A small European insectivore (Erinaceus Europæus), and other allied species of Asia and Africa, having the hair on the upper part of its body mixed with prickles or spines. It is able to roll itself into a ball so as to present the spines outwardly in every direction. It is nocturnal in its habits, feeding chiefly upon insects.
The Canadian porcupine.[U.S]
A species of Medicago (M. intertexta), the pods of which are armed with short spines; -- popularly so called. Loudon.

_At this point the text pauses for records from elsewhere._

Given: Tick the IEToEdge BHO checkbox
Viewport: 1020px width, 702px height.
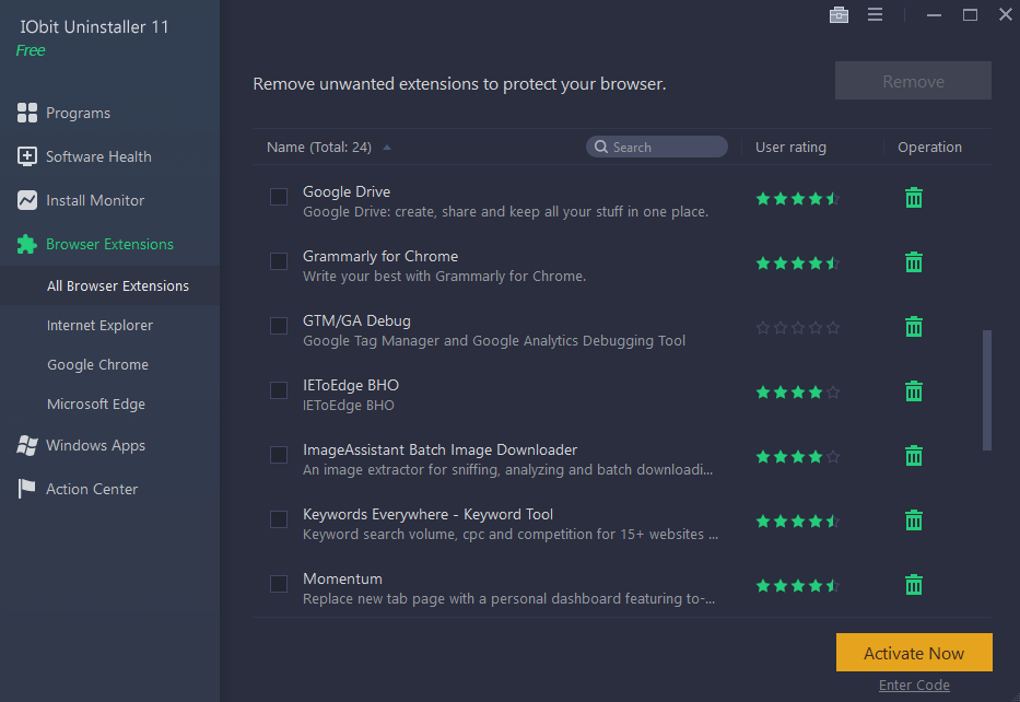Looking at the screenshot, I should (x=279, y=390).
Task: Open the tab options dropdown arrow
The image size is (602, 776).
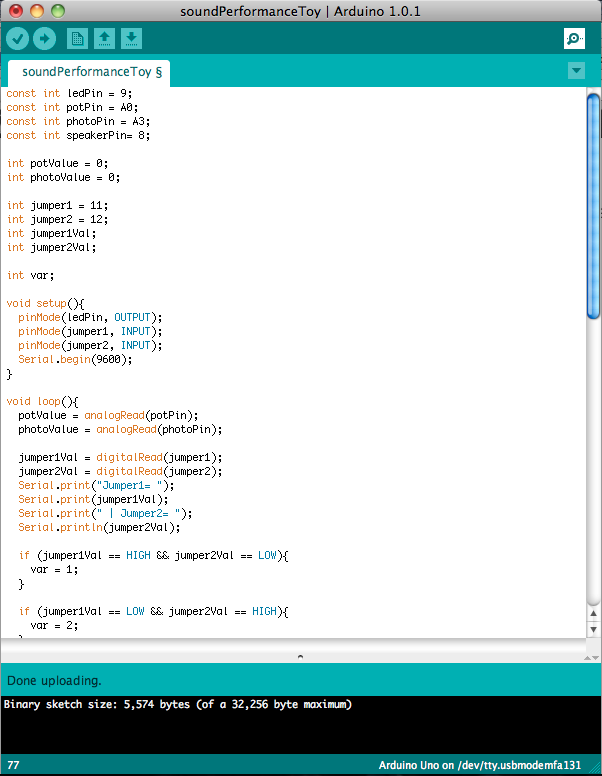Action: point(575,71)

A form of dredging machine. Knight.
Hedgehog caterpillar (Zoöl.), the hairy larvæ of several species of bombycid moths, as of the Isabella moth. It curls up like a hedgehog when disturbed. See Woolly bear, and Isabella moth. --
Hedgehog fish (Zoöl.), any spinose plectognath fish, esp. of the genus Diodon; the porcupine fish. --
Hedgehog grass (Bot.), a grass with spiny involucres, growing on sandy shores; burgrass (Cenchrus tribuloides). --
Hedgehog rat (Zoöl.), one of several West Indian rodents, allied to the porcupines, but with ratlike tails, and few quills, or only stiff bristles. The hedgehog rats belong to Capromys, Plagiodon, and allied genera. --
Hedgehog shell (Zoöl.), any spinose, marine, univalve shell of the genus Murex. --
Hedgehog thistle (Bot.), a plant of the Cactus family, globular in form, and covered with spines (Echinocactus). --
Sea hedgehog. See Diodon.
© Webster 1913
Hedge"hog`, n. (Elec.)
A variety of transformer with open magnetic circuit, the ends of the iron wire core being turned outward and presenting a bristling appearance, whence the name.